— The problem —
Convert the listing, from the line containing "Locate an element on the screen. The" through the end, into a JSON list of strings with one string per line and no blank lines. Leave the pictures out of the answer.

***** Input records

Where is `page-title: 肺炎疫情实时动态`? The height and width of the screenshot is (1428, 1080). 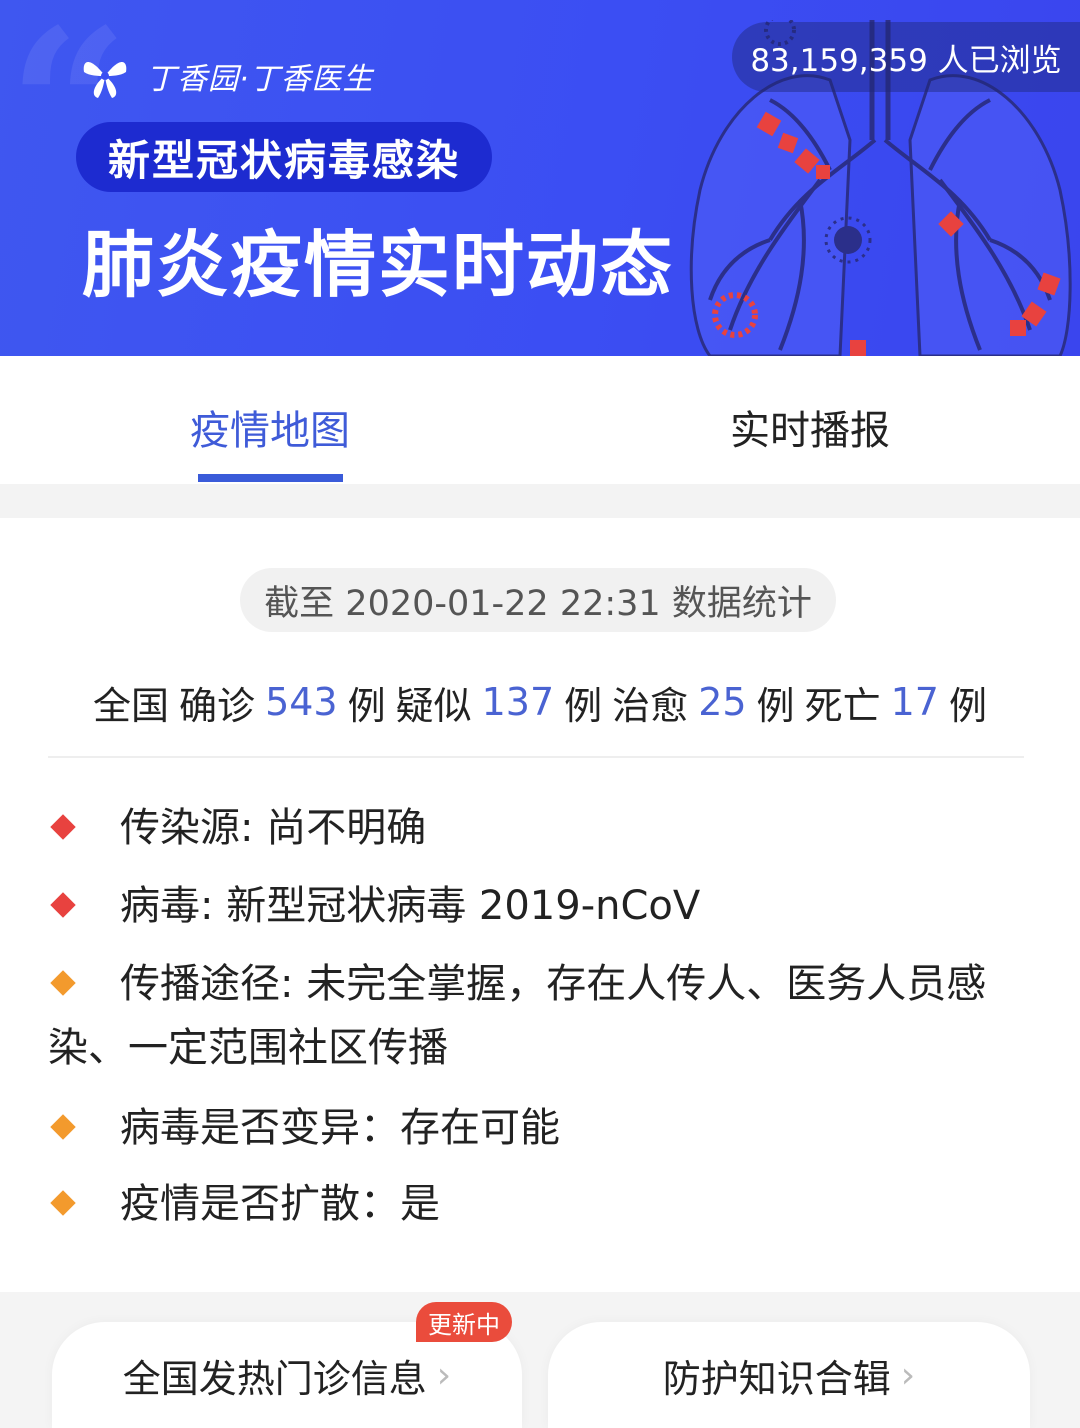 page-title: 肺炎疫情实时动态 is located at coordinates (378, 265).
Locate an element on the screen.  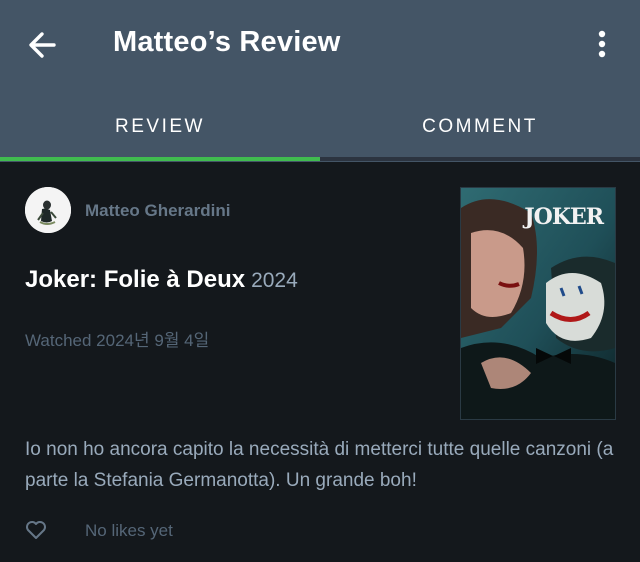
arrow-left-icon is located at coordinates (42, 45).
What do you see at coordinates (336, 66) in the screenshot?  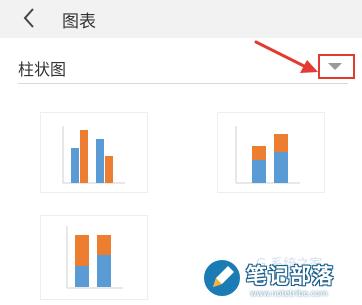 I see `dropdown-highlight-box` at bounding box center [336, 66].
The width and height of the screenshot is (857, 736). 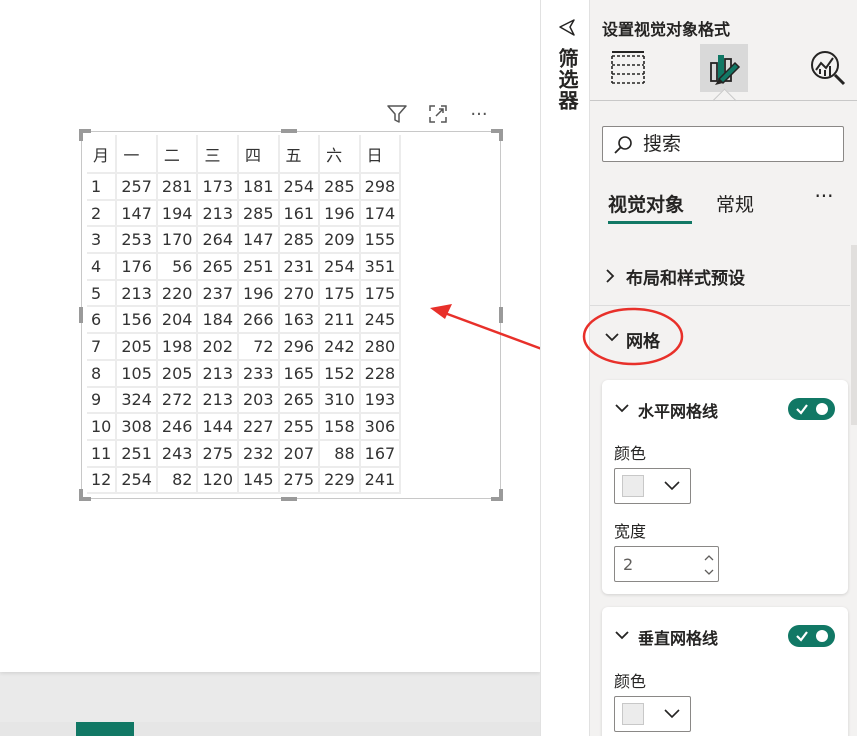 What do you see at coordinates (102, 454) in the screenshot?
I see `row-header-cell: 11` at bounding box center [102, 454].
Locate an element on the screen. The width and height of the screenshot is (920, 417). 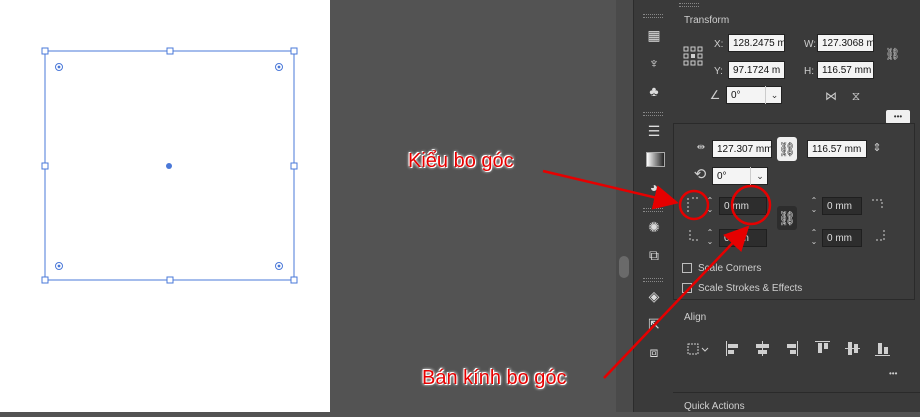
corner-radius-arrow is located at coordinates (676, 302).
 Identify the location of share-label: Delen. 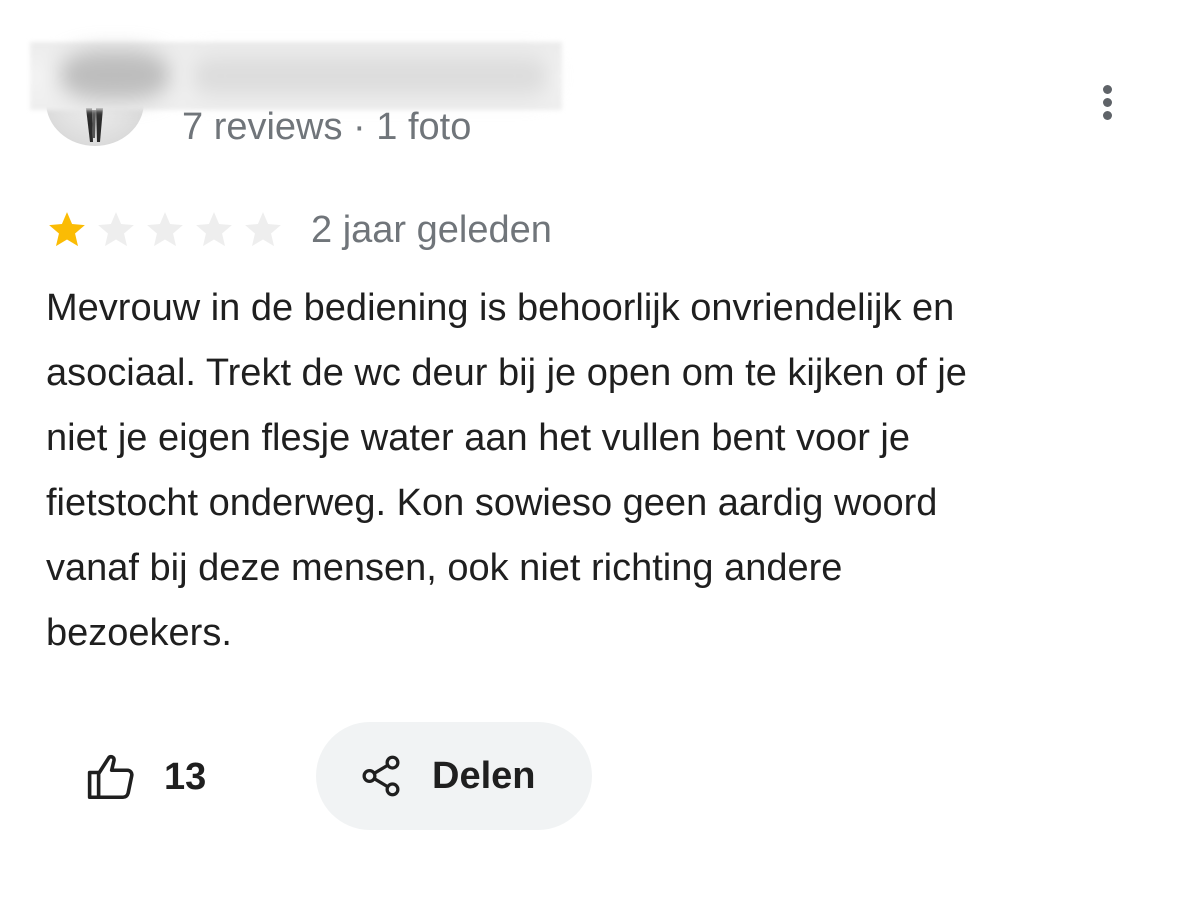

**********

— Worked solution —
[
  "Locate an element on the screen. The width and height of the screenshot is (920, 417). ",
  "corner-radius-arrow is located at coordinates (676, 302).",
  " Identify the location of share-label: Delen. "
]